* START Extracted records *
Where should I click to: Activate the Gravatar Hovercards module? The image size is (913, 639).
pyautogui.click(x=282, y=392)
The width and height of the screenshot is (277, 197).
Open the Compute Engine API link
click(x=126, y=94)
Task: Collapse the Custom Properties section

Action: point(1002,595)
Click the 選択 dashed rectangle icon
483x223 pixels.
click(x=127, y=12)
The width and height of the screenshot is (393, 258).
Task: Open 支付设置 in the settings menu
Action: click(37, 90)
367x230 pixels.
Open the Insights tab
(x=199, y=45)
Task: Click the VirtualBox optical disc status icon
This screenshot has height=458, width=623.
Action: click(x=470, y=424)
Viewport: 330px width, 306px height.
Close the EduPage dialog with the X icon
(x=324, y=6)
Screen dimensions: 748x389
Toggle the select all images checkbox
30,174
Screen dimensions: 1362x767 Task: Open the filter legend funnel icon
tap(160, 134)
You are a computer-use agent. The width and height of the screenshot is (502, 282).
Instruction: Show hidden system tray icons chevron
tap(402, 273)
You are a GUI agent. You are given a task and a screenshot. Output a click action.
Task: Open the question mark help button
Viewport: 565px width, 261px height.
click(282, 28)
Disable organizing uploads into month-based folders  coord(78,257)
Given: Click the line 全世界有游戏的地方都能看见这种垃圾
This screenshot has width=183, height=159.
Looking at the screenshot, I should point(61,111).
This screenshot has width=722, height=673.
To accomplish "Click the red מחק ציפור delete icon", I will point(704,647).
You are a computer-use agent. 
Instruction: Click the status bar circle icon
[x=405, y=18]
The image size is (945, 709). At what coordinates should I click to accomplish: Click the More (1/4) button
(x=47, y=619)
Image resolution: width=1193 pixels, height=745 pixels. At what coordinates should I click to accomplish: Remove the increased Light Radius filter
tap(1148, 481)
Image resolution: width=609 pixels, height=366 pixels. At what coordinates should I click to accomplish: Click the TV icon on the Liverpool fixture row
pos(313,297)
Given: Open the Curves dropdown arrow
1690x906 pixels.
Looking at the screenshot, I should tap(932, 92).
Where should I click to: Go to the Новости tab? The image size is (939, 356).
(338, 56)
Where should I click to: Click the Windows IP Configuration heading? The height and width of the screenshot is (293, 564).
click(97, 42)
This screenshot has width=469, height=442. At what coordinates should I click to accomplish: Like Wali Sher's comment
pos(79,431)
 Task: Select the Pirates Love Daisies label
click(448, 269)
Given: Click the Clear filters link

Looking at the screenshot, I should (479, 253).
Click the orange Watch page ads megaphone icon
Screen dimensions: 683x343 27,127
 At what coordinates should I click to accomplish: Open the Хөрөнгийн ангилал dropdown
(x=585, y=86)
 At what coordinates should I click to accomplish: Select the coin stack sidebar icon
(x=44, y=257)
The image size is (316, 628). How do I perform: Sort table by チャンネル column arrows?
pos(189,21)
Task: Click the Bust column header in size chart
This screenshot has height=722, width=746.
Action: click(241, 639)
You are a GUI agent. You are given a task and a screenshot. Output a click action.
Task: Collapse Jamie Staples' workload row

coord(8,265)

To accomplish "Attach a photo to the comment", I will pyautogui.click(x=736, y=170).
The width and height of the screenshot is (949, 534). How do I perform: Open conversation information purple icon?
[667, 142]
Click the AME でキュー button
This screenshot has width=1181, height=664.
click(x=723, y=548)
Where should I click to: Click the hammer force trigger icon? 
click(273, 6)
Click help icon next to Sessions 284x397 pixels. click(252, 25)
* END Extracted records *
- [Problem to solve]
Put every line of the material above into a JSON list of strings, one string per line, and leave out the blank lines.

- [Full output]
[
  "Where should I click to: Activate the Gravatar Hovercards module? The image size is (913, 639).",
  "pyautogui.click(x=282, y=392)",
  "The width and height of the screenshot is (277, 197).",
  "Open the Compute Engine API link",
  "click(x=126, y=94)",
  "Task: Collapse the Custom Properties section",
  "Action: point(1002,595)",
  "Click the 選択 dashed rectangle icon",
  "483x223 pixels.",
  "click(x=127, y=12)",
  "The width and height of the screenshot is (393, 258).",
  "Task: Open 支付设置 in the settings menu",
  "Action: click(37, 90)",
  "367x230 pixels.",
  "Open the Insights tab",
  "(x=199, y=45)",
  "Task: Click the VirtualBox optical disc status icon",
  "This screenshot has height=458, width=623.",
  "Action: click(x=470, y=424)",
  "Viewport: 330px width, 306px height.",
  "Close the EduPage dialog with the X icon",
  "(x=324, y=6)",
  "Screen dimensions: 748x389",
  "Toggle the select all images checkbox",
  "30,174",
  "Screen dimensions: 1362x767 Task: Open the filter legend funnel icon",
  "tap(160, 134)",
  "You are a computer-use agent. The width and height of the screenshot is (502, 282).",
  "Instruction: Show hidden system tray icons chevron",
  "tap(402, 273)",
  "You are a GUI agent. You are given a task and a screenshot. Output a click action.",
  "Task: Open the question mark help button",
  "Viewport: 565px width, 261px height.",
  "click(282, 28)",
  "Disable organizing uploads into month-based folders  coord(78,257)",
  "Given: Click the line 全世界有游戏的地方都能看见这种垃圾",
  "This screenshot has width=183, height=159.",
  "Looking at the screenshot, I should point(61,111).",
  "This screenshot has width=722, height=673.",
  "To accomplish \"Click the red מחק ציפור delete icon\", I will point(704,647).",
  "You are a computer-use agent. ",
  "Instruction: Click the status bar circle icon",
  "[x=405, y=18]",
  "The image size is (945, 709). At what coordinates should I click to accomplish: Click the More (1/4) button",
  "(x=47, y=619)",
  "Image resolution: width=1193 pixels, height=745 pixels. At what coordinates should I click to accomplish: Remove the increased Light Radius filter",
  "tap(1148, 481)",
  "Image resolution: width=609 pixels, height=366 pixels. At what coordinates should I click to accomplish: Click the TV icon on the Liverpool fixture row",
  "pos(313,297)",
  "Given: Open the Curves dropdown arrow",
  "1690x906 pixels.",
  "Looking at the screenshot, I should tap(932, 92).",
  "Where should I click to: Go to the Новости tab? The image size is (939, 356).",
  "(338, 56)",
  "Where should I click to: Click the Windows IP Configuration heading? The height and width of the screenshot is (293, 564).",
  "click(97, 42)",
  "This screenshot has width=469, height=442. At what coordinates should I click to accomplish: Like Wali Sher's comment",
  "pos(79,431)",
  " Task: Select the Pirates Love Daisies label",
  "click(448, 269)",
  "Given: Click the Clear filters link",
  "Looking at the screenshot, I should (479, 253).",
  "Click the orange Watch page ads megaphone icon",
  "Screen dimensions: 683x343 27,127",
  " At what coordinates should I click to accomplish: Open the Хөрөнгийн ангилал dropdown",
  "(x=585, y=86)",
  " At what coordinates should I click to accomplish: Select the coin stack sidebar icon",
  "(x=44, y=257)",
  "The image size is (316, 628). How do I perform: Sort table by チャンネル column arrows?",
  "pos(189,21)",
  "Task: Click the Bust column header in size chart",
  "This screenshot has height=722, width=746.",
  "Action: click(241, 639)",
  "You are a GUI agent. You are given a task and a screenshot. Output a click action.",
  "Task: Collapse Jamie Staples' workload row",
  "coord(8,265)",
  "To accomplish \"Attach a photo to the comment\", I will pyautogui.click(x=736, y=170).",
  "The width and height of the screenshot is (949, 534). How do I perform: Open conversation information purple icon?",
  "[667, 142]",
  "Click the AME でキュー button",
  "This screenshot has width=1181, height=664.",
  "click(x=723, y=548)",
  "Where should I click to: Click the hammer force trigger icon? ",
  "click(273, 6)",
  "Click help icon next to Sessions 284x397 pixels. click(252, 25)"
]